▶ [Instruction] Put the lines of the listing below into a JSON list of strings, one string per line and no blank lines. Take only the part that opens with the line containing "Locate an element on the screen. The" and closes with the line containing "org-node-card: Jerimiah Atkinson".

▶ [Supplied records]
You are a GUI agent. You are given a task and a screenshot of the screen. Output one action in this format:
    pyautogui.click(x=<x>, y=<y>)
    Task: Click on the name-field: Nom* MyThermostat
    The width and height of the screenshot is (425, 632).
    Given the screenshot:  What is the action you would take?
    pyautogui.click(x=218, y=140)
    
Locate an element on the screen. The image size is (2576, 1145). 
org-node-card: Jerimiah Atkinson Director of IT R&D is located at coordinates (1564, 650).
---
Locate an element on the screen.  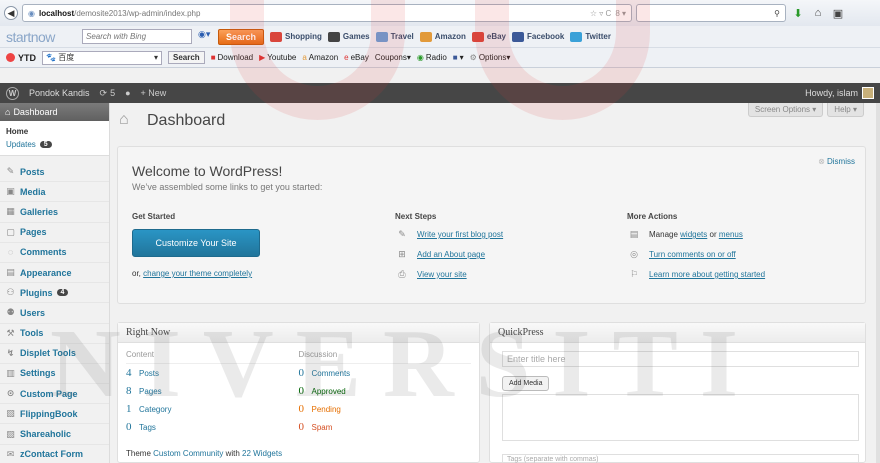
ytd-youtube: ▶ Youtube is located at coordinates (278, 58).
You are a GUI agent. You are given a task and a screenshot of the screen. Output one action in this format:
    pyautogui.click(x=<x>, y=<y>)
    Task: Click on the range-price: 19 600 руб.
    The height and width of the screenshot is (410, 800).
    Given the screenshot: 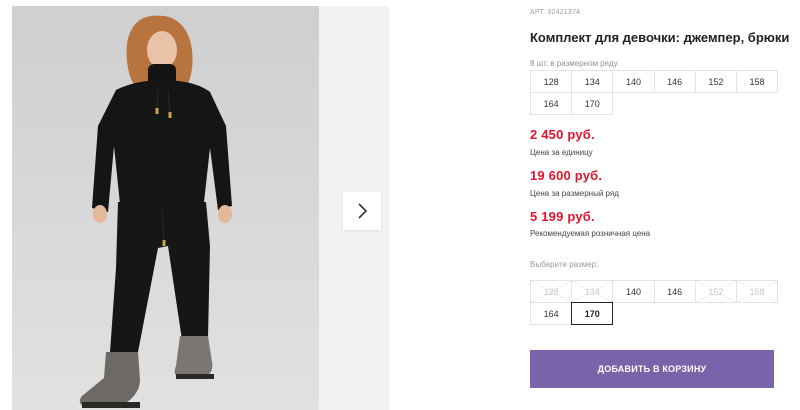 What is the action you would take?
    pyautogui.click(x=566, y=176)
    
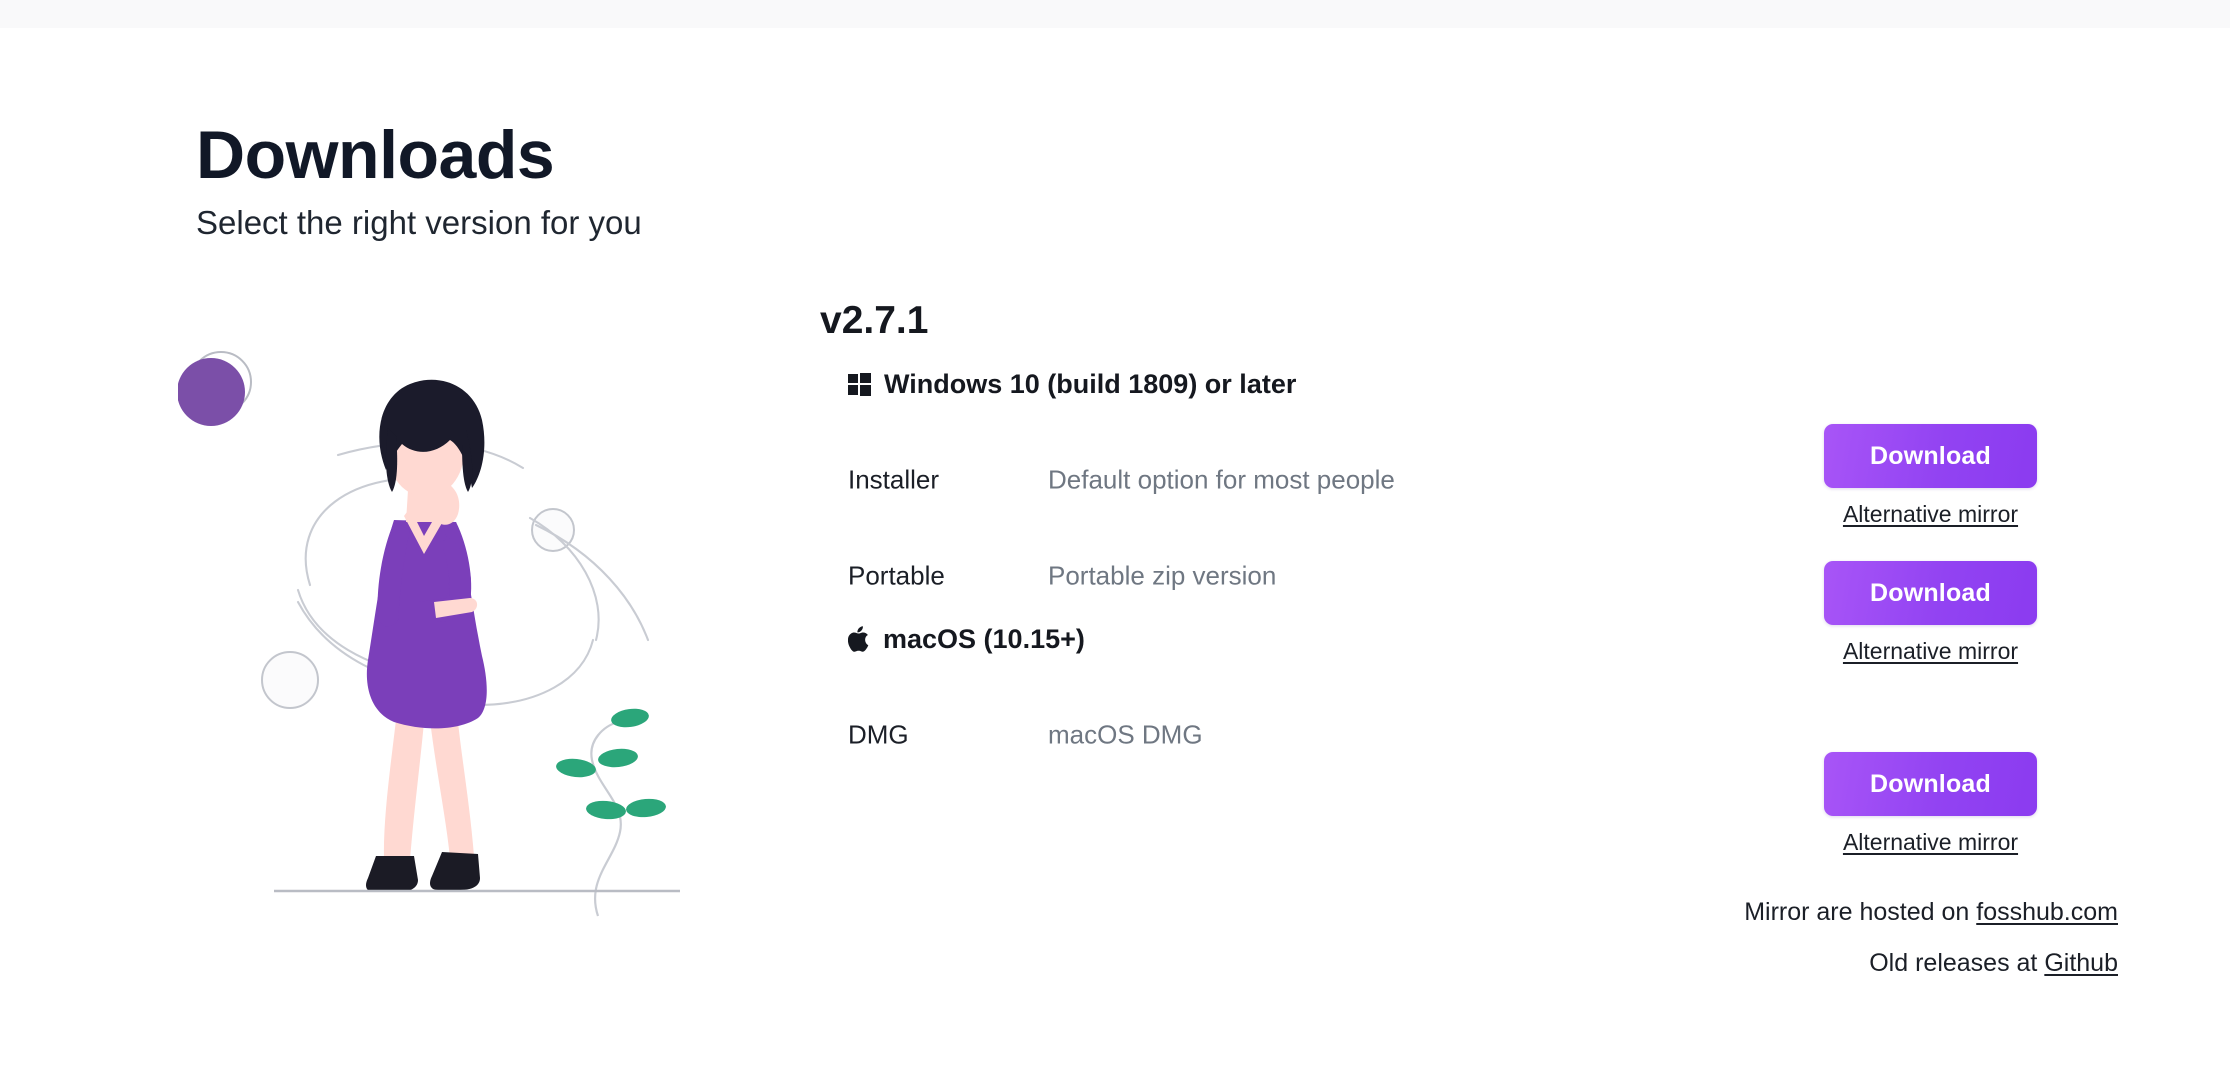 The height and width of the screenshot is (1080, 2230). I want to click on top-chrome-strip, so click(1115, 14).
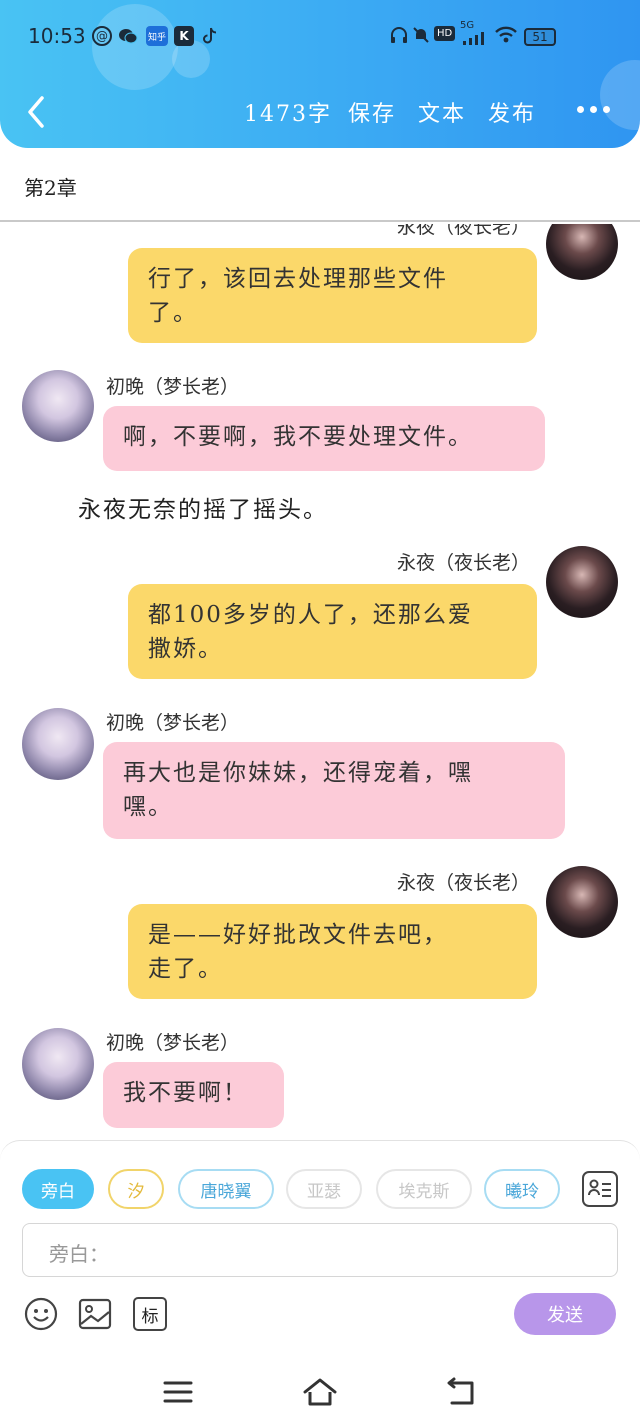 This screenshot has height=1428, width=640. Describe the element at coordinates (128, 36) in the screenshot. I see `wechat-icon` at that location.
---
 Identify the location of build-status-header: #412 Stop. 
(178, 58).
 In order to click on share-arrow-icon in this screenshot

▶ [Exercise answer]
[
  "Locate an element on the screen. The image size is (2576, 1145). ",
  "org-node-card: Jerimiah Atkinson Director of IT R&D is located at coordinates (1564, 650)."
]